### BRIEF A:
Copy the part of the healthy habits article between "At Fitness Finders, we" and "on being specific.", inclusive, word for word.
### BRIEF B:
Continue the healthy habits article from its last sentence onward.

### DOCUMENT TEXT:
How to Build a Skeleton of Healthy Habits

At Fitness Finders, we develop “programs, services and incentives to help shape America’s future.”  One of the goals we have for our programs is to keep them simple.  Simple works best for parents and teachers trying to fit something new into their daily routine.  Simple works best for the children who are trying to create habits that will change the way they live each day for the rest of their lives.  As it turns out, we also need to be working on being specific.

According to Tony Schwartz, author of “Be Excellent At Anything”, a study found that asking a group to exercise once for 20 minutes in the next week had a compliance rate of 29%.  Educating a second group about the dangers of heart disease before the request increased compliance to 39%.   A third group was asked to exercise at a certain time, on a specific day, at a designated place.  This group had a 91% compliance rate.

### COLLECTED DATA:

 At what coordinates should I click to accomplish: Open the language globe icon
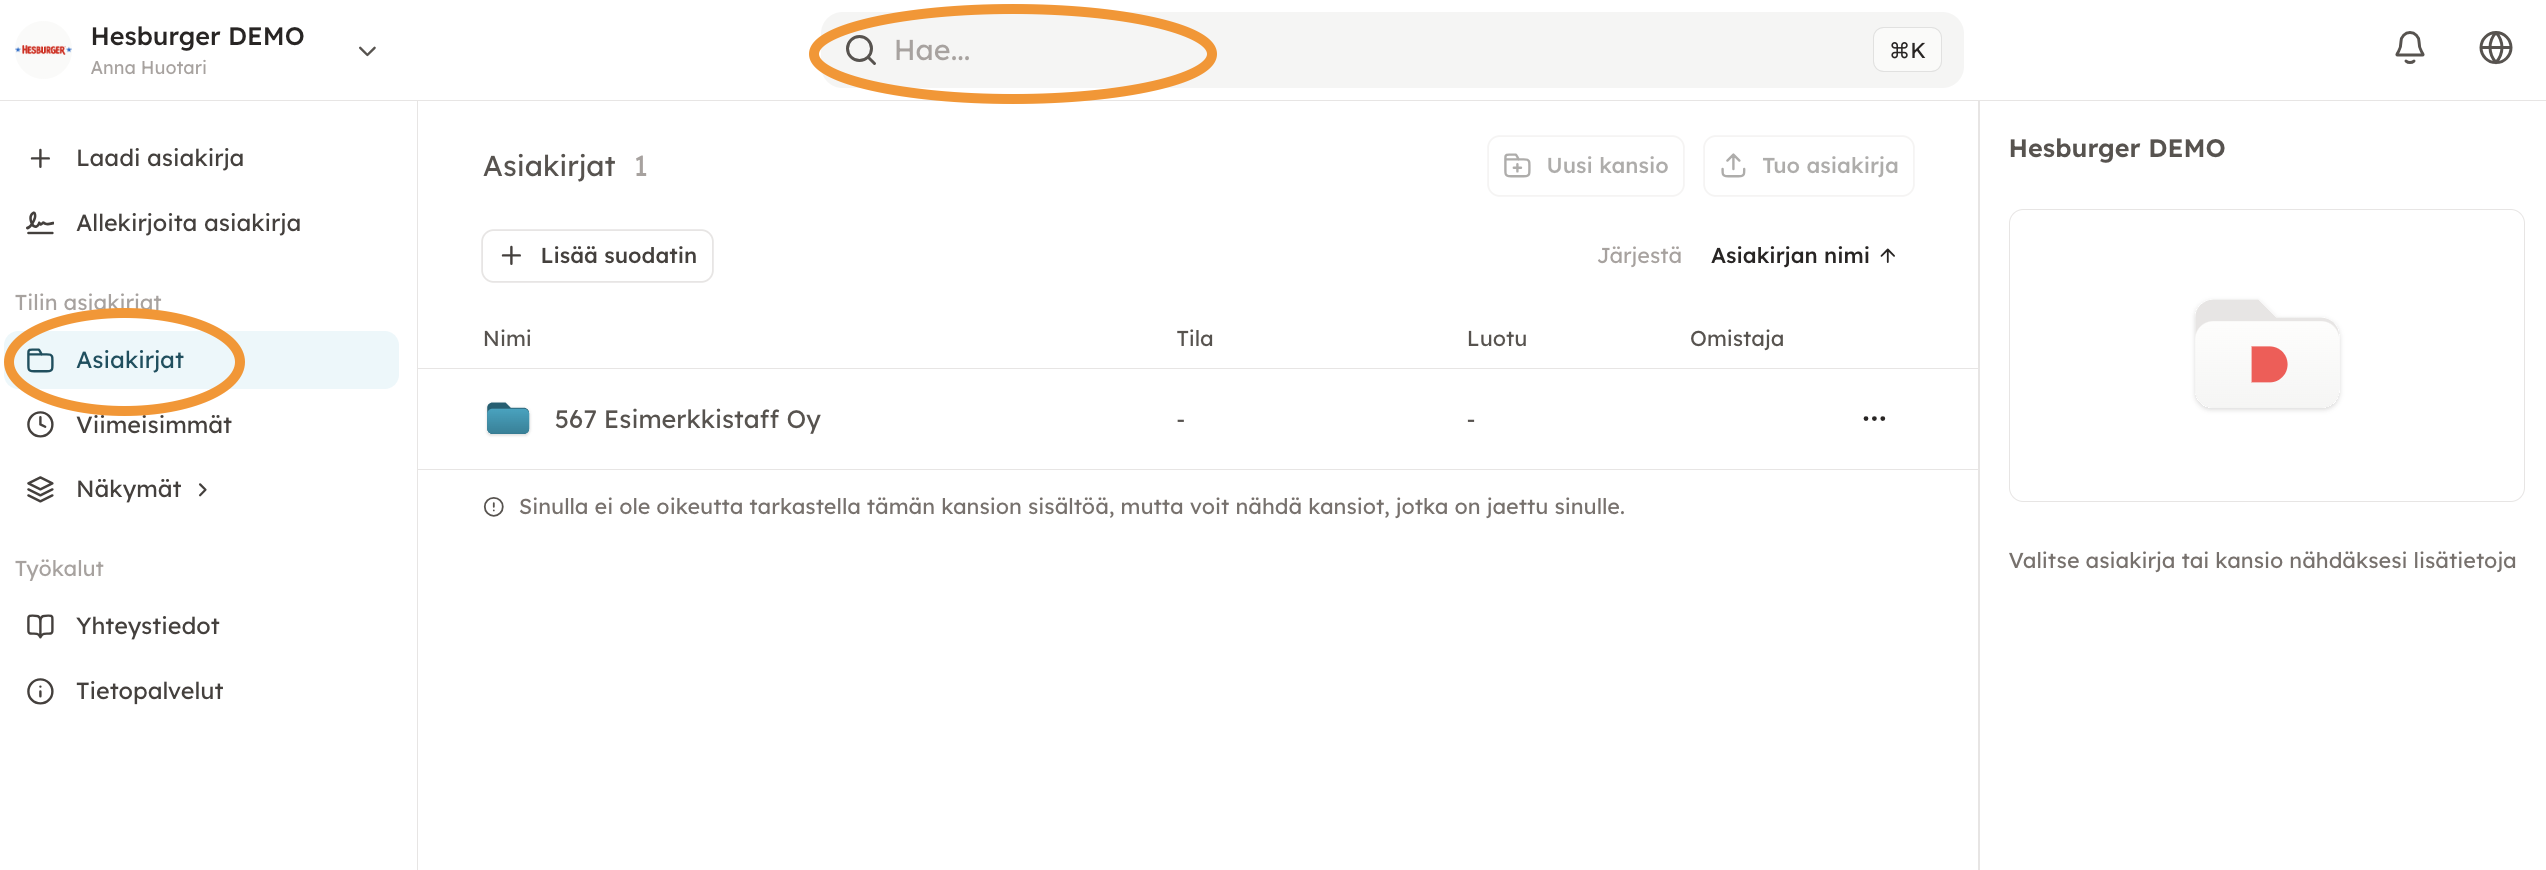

### EXERCISE ANSWER A:
At Fitness Finders, we develop “programs, services and incentives to help shape America’s future.”  One of the goals we have for our programs is to keep them simple.  Simple works best for parents and teachers trying to fit something new into their daily routine.  Simple works best for the children who are trying to create habits that will change the way they live each day for the rest of their lives.  As it turns out, we also need to be working on being specific.

### EXERCISE ANSWER B:
This is because brain power takes energy, but once the decisions have been made about when, where, and how, all we have to do is decide to show up.  Again, in the book cited above, Schwartz quotes Alfred North Whitehead:

“It is a profoundly erroneous truism…that we should cultivate the habit of thinking of what we are doing.  The precise opposite is the case.  Civilization advances by extending the number of important operations which we can perform without thinking about them.”

One of the great things about Mileage Club is automaticity.  The children don’t have to decide anything, just show up.  As we help them develop healthy habits, we need to help them succeed during the development stage.  Regardless of how we measure success, showing up is a necessary step.  Habit formation allows children to behave in healthy and positive ways without it being an effort, because it is as automatic as brushing their teeth.  If we are going to succeed in shaping America’s future, not only will we provide structure for healthy behaviors now, but we will help build the scaffolding for healthy behaviors for the rest of a child’s life.     Just like the human body is supported by and protected by its bony skeleton, these habits will be the framework to support and protect our youth throughout their lives.